The outline of David’s character stands more clearly in the light of history than that of Saul. Israel’s greatness and Jehovah’s honour are David’s first precepts, and this fact also secured for him the gratitude of Israel and the love and respect of posterity for all time. Nor could they be obscured by the truly gigantic shadow of the man of violence. David towers head and shoulders above the average human ruler. He also stands out prominently beyond both the kings of Israel who followed him and his predecessor Saul, in respect of grandeur, magnanimity, wisdom, tenacity, strength, and skill in victory as in rule. Even in the extravagance of his personal and despotic passions there are few who come up to him.

But even in his weaknesses David’s greatness of soul always reappears in its original beauty. David’s despotic whim seduced Bathsheba and basely murdered Uriah—but bowed, in righteous sense of guilt and unfeigned repentance, to the judgment of the people and the uncompromising sentence of Jehovah’s prophet. David’s paternal weakness was responsible for Amnon’s crime and Absalom’s rebellion—but the father’s heart did not cease to beat warmly for the son who had sinned so deeply. David’s weakness comes home to us in his noble sorrow over Absalom, and is, in our eyes, a striking instance of paternal fidelity. David’s magnanimity may seem to have degenerated into want of firmness in regard to Joab—though we have too little insight into the exact course of events to be able to form a conclusive judgment—but as concerns Saul and his house, as well as Shimei and Amasa, it is indisputable. Poetic endowment and religious zeal are so much the characteristics of his nature, that the possibility of David’s having taken an active share in the beginnings of the religious lyric in Israel will scarcely be called in question.[b]

RENAN’S ESTIMATE OF DAVID

David died at the age of about sixty-six years, after a thirty-years’ reign, and in his palace of Zion. He was buried close by, in a tomb hollowed in the rock, at the foot of the hill on which stood the city of David. All this happened about one thousand years before Christ.

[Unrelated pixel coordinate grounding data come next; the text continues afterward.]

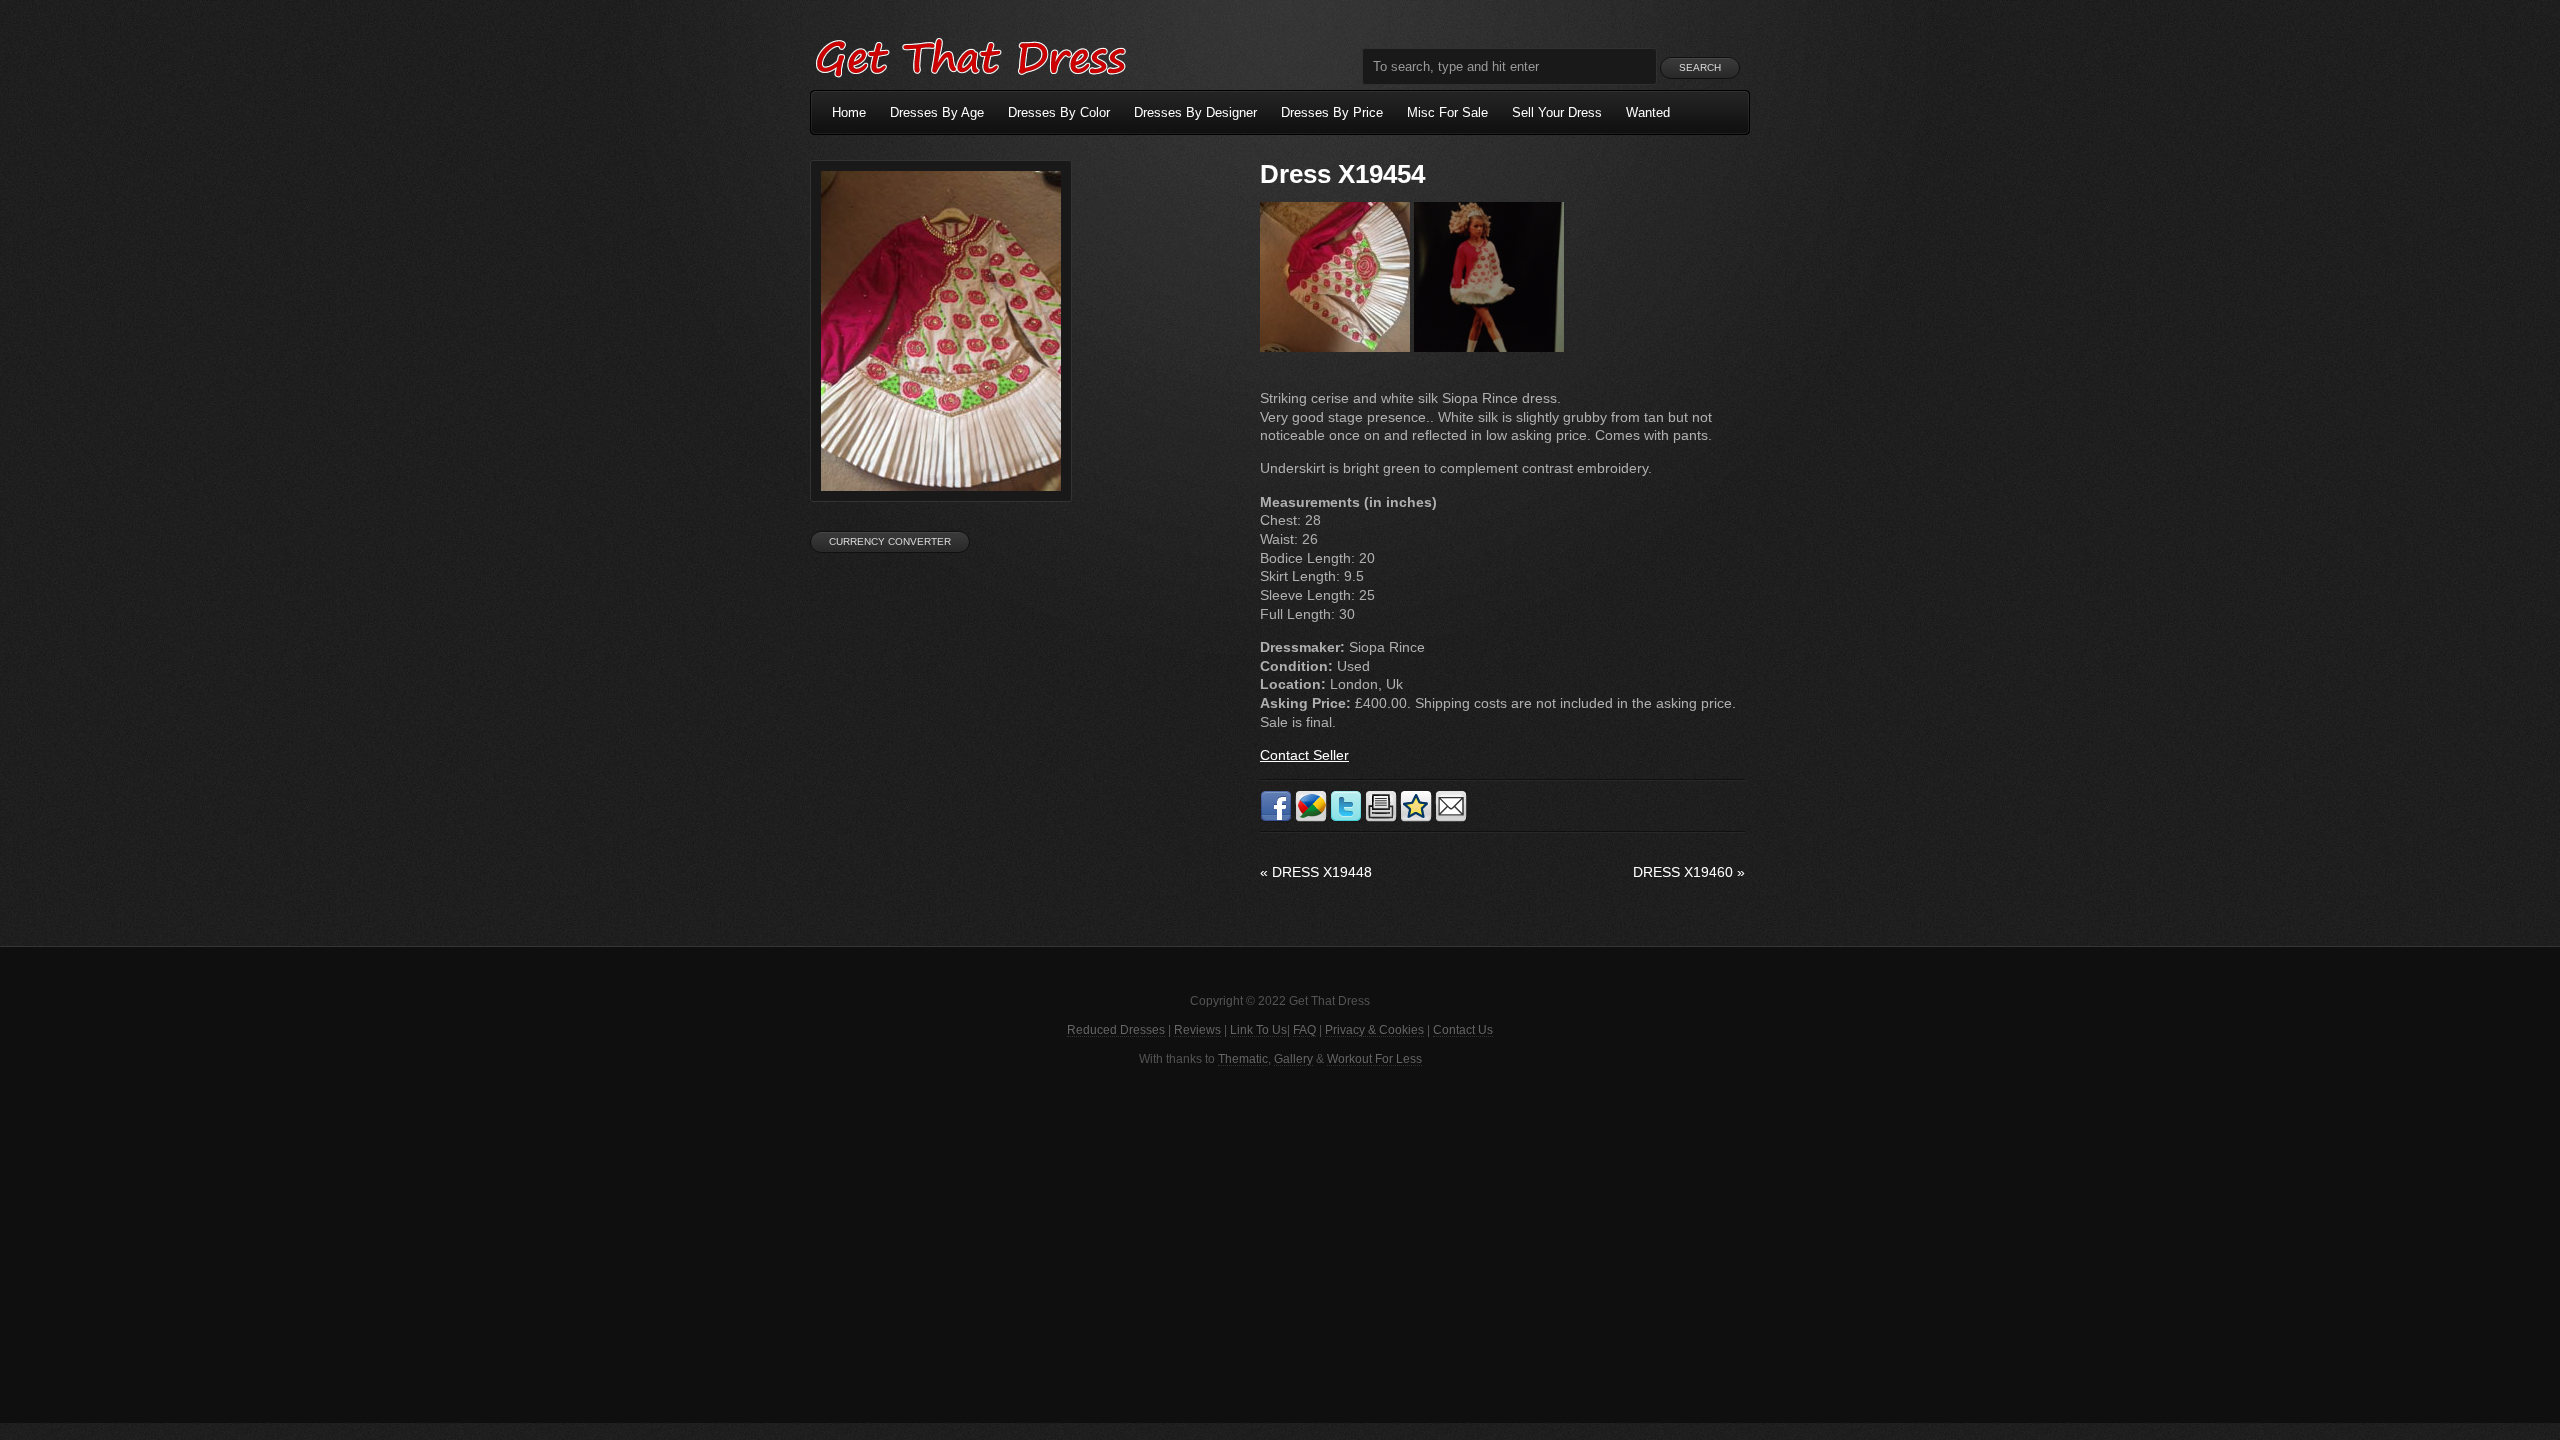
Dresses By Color (1059, 112)
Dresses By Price (1332, 112)
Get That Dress (970, 55)
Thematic (1243, 1059)
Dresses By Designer (1195, 112)
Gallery (1293, 1059)
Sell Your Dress (1557, 112)
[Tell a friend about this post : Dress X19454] (1451, 818)
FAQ (1304, 1030)
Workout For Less (1374, 1059)
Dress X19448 (1316, 872)
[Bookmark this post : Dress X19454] (1416, 818)
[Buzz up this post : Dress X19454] (1311, 818)
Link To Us (1258, 1030)
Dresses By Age (937, 112)
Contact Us (1463, 1030)
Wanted (1648, 112)
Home (849, 112)
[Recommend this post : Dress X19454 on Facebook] (1276, 818)
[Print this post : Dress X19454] (1381, 818)
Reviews (1197, 1030)
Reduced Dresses (1116, 1030)
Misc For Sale (1447, 112)
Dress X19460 (1689, 872)
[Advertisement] (1280, 1243)
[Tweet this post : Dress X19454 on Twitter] (1346, 818)
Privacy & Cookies (1374, 1030)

A thousand years before Christ. This fact must not be forgotten in seeking to gain an idea of a character so complex as that of David, in endeavouring to form a picture of the singularly defective and violent world which has just unfolded itself before our eyes. It may be said that religion in the true sense was not yet born. The god, Jehovah, who is daily assuming in Israel an importance without parallel, is of a revolting partiality. He brings success to his servants; this is what is supposed to have been observed, and this makes him very strong. There is as yet no instance of a servant of Jehovah, whom Jehovah has abandoned. David’s profession of faith may be summed up in one word: “Jehovah who preserved my life from all danger.” Jehovah is a sure refuge, a rock whence one may defy one’s enemy, a buckler, a saviour. The servant of Jehovah is in all things a privileged being. Oh, it is a wise thing to be a scrupulous servant of Jehovah!